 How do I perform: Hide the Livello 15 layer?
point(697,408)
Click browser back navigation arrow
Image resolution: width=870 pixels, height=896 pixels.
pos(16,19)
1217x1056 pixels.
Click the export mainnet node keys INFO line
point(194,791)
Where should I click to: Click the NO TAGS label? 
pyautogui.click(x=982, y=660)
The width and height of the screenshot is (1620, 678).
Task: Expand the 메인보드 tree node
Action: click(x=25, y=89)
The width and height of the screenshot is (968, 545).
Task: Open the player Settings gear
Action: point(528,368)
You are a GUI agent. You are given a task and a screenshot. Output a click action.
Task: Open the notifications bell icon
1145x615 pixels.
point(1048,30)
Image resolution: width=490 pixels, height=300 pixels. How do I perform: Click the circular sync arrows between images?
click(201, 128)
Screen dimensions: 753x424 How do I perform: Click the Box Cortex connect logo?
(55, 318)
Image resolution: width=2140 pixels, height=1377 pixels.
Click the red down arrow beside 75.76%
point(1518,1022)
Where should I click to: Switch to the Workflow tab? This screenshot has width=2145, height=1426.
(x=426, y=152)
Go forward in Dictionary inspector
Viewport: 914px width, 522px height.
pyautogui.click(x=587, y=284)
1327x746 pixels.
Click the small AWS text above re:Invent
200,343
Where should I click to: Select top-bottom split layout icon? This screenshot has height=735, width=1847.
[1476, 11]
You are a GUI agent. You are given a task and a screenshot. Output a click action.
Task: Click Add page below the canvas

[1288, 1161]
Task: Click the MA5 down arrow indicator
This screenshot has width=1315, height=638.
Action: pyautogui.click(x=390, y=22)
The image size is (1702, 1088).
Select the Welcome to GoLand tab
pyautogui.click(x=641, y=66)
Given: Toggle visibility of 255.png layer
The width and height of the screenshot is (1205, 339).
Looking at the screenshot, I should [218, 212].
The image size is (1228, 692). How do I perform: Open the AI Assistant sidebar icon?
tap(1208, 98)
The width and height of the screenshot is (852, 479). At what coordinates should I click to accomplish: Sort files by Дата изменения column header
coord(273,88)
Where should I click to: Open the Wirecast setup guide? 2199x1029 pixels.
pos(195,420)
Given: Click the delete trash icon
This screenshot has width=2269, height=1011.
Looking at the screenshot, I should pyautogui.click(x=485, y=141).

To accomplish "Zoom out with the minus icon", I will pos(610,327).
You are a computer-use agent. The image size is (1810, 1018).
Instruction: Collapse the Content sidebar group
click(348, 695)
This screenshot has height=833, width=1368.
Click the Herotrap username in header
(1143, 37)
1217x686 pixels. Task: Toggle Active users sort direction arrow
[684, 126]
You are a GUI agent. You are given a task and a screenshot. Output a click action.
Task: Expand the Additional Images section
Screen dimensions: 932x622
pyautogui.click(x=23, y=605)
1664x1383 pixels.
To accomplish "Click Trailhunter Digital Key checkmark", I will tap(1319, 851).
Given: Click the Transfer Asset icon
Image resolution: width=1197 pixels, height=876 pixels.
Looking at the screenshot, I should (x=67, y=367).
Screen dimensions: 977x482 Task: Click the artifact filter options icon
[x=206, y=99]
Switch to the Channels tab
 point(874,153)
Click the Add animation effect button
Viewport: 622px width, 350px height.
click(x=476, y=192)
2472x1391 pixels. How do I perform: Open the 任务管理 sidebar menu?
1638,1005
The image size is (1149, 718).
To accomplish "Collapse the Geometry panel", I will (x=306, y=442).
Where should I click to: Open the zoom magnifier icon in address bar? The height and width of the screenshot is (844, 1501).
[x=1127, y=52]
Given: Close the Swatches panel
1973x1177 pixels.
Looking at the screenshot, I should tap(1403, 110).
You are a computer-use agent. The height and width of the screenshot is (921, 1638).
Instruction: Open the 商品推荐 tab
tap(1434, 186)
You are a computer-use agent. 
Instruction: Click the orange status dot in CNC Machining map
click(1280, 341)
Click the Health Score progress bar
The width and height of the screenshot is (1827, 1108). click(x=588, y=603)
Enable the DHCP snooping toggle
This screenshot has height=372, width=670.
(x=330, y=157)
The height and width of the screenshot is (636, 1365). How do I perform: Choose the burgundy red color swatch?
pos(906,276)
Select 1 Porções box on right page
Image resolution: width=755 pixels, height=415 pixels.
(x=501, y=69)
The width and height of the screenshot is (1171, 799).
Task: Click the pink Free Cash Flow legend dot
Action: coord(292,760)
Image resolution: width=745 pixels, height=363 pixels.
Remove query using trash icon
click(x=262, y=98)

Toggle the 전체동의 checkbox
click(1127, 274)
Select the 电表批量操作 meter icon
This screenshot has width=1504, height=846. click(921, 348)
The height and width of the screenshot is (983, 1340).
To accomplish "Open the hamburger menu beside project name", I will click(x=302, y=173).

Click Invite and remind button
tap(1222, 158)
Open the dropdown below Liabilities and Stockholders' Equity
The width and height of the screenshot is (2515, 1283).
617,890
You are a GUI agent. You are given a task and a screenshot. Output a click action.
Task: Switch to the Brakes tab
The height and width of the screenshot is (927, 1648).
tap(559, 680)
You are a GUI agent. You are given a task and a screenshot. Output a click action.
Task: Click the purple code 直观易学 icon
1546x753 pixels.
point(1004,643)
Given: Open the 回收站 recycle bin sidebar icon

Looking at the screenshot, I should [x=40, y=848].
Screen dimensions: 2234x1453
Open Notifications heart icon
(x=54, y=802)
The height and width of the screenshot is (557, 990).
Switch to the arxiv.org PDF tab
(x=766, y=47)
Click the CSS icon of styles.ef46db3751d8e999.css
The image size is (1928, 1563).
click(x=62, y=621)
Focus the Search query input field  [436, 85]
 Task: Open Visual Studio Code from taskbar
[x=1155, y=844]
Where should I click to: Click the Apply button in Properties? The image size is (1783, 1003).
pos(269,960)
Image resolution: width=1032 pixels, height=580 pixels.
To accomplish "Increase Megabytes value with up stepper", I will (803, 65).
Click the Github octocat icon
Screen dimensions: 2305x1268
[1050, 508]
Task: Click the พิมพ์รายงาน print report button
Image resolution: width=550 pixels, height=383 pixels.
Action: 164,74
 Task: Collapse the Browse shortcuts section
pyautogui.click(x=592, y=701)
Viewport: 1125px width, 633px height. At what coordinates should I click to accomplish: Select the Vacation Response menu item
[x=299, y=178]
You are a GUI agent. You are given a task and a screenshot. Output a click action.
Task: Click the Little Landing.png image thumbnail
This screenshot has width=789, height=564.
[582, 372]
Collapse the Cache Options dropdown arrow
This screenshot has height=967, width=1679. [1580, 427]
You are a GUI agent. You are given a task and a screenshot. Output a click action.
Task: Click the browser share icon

_ _ _ _ _ _ _

*Exercise aim*.
Line by line, output the listing above without alteration.

*Your solution*.
 How do I perform: Hide the Livello 15 layer?
point(697,408)
Click browser back navigation arrow
Image resolution: width=870 pixels, height=896 pixels.
pos(16,19)
1217x1056 pixels.
Click the export mainnet node keys INFO line
point(194,791)
Where should I click to: Click the NO TAGS label? 
pyautogui.click(x=982, y=660)
The width and height of the screenshot is (1620, 678).
Task: Expand the 메인보드 tree node
Action: click(x=25, y=89)
The width and height of the screenshot is (968, 545).
Task: Open the player Settings gear
Action: point(528,368)
You are a GUI agent. You are given a task and a screenshot. Output a click action.
Task: Open the notifications bell icon
1145x615 pixels.
point(1048,30)
Image resolution: width=490 pixels, height=300 pixels. How do I perform: Click the circular sync arrows between images?
click(201, 128)
Screen dimensions: 753x424 How do I perform: Click the Box Cortex connect logo?
(55, 318)
Image resolution: width=2140 pixels, height=1377 pixels.
Click the red down arrow beside 75.76%
point(1518,1022)
Where should I click to: Switch to the Workflow tab? This screenshot has width=2145, height=1426.
(x=426, y=152)
Go forward in Dictionary inspector
Viewport: 914px width, 522px height.
pyautogui.click(x=587, y=284)
1327x746 pixels.
Click the small AWS text above re:Invent
200,343
Where should I click to: Select top-bottom split layout icon? This screenshot has height=735, width=1847.
[1476, 11]
You are a GUI agent. You are given a task and a screenshot. Output a click action.
Task: Click Add page below the canvas

[1288, 1161]
Task: Click the MA5 down arrow indicator
This screenshot has width=1315, height=638.
Action: pyautogui.click(x=390, y=22)
The image size is (1702, 1088).
Select the Welcome to GoLand tab
pyautogui.click(x=641, y=66)
Given: Toggle visibility of 255.png layer
The width and height of the screenshot is (1205, 339).
Looking at the screenshot, I should [218, 212].
The image size is (1228, 692). How do I perform: Open the AI Assistant sidebar icon?
tap(1208, 98)
The width and height of the screenshot is (852, 479). At what coordinates should I click to accomplish: Sort files by Дата изменения column header
coord(273,88)
Where should I click to: Open the Wirecast setup guide? 2199x1029 pixels.
pos(195,420)
Given: Click the delete trash icon
This screenshot has width=2269, height=1011.
Looking at the screenshot, I should pyautogui.click(x=485, y=141).

To accomplish "Zoom out with the minus icon", I will pos(610,327).
You are a computer-use agent. The image size is (1810, 1018).
Instruction: Collapse the Content sidebar group
click(348, 695)
This screenshot has height=833, width=1368.
Click the Herotrap username in header
(1143, 37)
1217x686 pixels. Task: Toggle Active users sort direction arrow
[684, 126]
You are a GUI agent. You are given a task and a screenshot. Output a click action.
Task: Expand the Additional Images section
Screen dimensions: 932x622
pyautogui.click(x=23, y=605)
1664x1383 pixels.
To accomplish "Click Trailhunter Digital Key checkmark", I will tap(1319, 851).
Given: Click the Transfer Asset icon
Image resolution: width=1197 pixels, height=876 pixels.
Looking at the screenshot, I should (x=67, y=367).
Screen dimensions: 977x482 Task: Click the artifact filter options icon
[x=206, y=99]
Switch to the Channels tab
 point(874,153)
Click the Add animation effect button
Viewport: 622px width, 350px height.
click(x=476, y=192)
2472x1391 pixels. How do I perform: Open the 任务管理 sidebar menu?
1638,1005
The image size is (1149, 718).
To accomplish "Collapse the Geometry panel", I will (x=306, y=442).
Where should I click to: Open the zoom magnifier icon in address bar? The height and width of the screenshot is (844, 1501).
[x=1127, y=52]
Given: Close the Swatches panel
1973x1177 pixels.
Looking at the screenshot, I should tap(1403, 110).
You are a computer-use agent. The height and width of the screenshot is (921, 1638).
Instruction: Open the 商品推荐 tab
tap(1434, 186)
You are a computer-use agent. 
Instruction: Click the orange status dot in CNC Machining map
click(1280, 341)
Click the Health Score progress bar
The width and height of the screenshot is (1827, 1108). click(x=588, y=603)
Enable the DHCP snooping toggle
This screenshot has height=372, width=670.
(x=330, y=157)
The height and width of the screenshot is (636, 1365). How do I perform: Choose the burgundy red color swatch?
pos(906,276)
Select 1 Porções box on right page
Image resolution: width=755 pixels, height=415 pixels.
(x=501, y=69)
The width and height of the screenshot is (1171, 799).
Task: Click the pink Free Cash Flow legend dot
Action: coord(292,760)
Image resolution: width=745 pixels, height=363 pixels.
Remove query using trash icon
click(x=262, y=98)

Toggle the 전체동의 checkbox
click(1127, 274)
Select the 电表批量操作 meter icon
This screenshot has width=1504, height=846. click(921, 348)
The height and width of the screenshot is (983, 1340).
To accomplish "Open the hamburger menu beside project name", I will click(x=302, y=173).

Click Invite and remind button
tap(1222, 158)
Open the dropdown below Liabilities and Stockholders' Equity
The width and height of the screenshot is (2515, 1283).
617,890
You are a GUI agent. You are given a task and a screenshot. Output a click action.
Task: Switch to the Brakes tab
The height and width of the screenshot is (927, 1648).
tap(559, 680)
You are a GUI agent. You are given a task and a screenshot. Output a click action.
Task: Click the purple code 直观易学 icon
1546x753 pixels.
point(1004,643)
Given: Open the 回收站 recycle bin sidebar icon

Looking at the screenshot, I should [x=40, y=848].
Screen dimensions: 2234x1453
Open Notifications heart icon
(x=54, y=802)
The height and width of the screenshot is (557, 990).
Switch to the arxiv.org PDF tab
(x=766, y=47)
Click the CSS icon of styles.ef46db3751d8e999.css
The image size is (1928, 1563).
click(x=62, y=621)
Focus the Search query input field  [436, 85]
 Task: Open Visual Studio Code from taskbar
[x=1155, y=844]
Where should I click to: Click the Apply button in Properties? The image size is (1783, 1003).
pos(269,960)
Image resolution: width=1032 pixels, height=580 pixels.
To accomplish "Increase Megabytes value with up stepper", I will (803, 65).
Click the Github octocat icon
Screen dimensions: 2305x1268
[1050, 508]
Task: Click the พิมพ์รายงาน print report button
Image resolution: width=550 pixels, height=383 pixels.
Action: 164,74
 Task: Collapse the Browse shortcuts section
pyautogui.click(x=592, y=701)
Viewport: 1125px width, 633px height. At what coordinates should I click to accomplish: Select the Vacation Response menu item
[x=299, y=178]
You are a GUI agent. You are given a task and a screenshot. Output a click action.
Task: Click the Little Landing.png image thumbnail
This screenshot has width=789, height=564.
[582, 372]
Collapse the Cache Options dropdown arrow
This screenshot has height=967, width=1679. [1580, 427]
You are a GUI agent. You are given a task and a screenshot. Output a click action.
Task: Click the browser share icon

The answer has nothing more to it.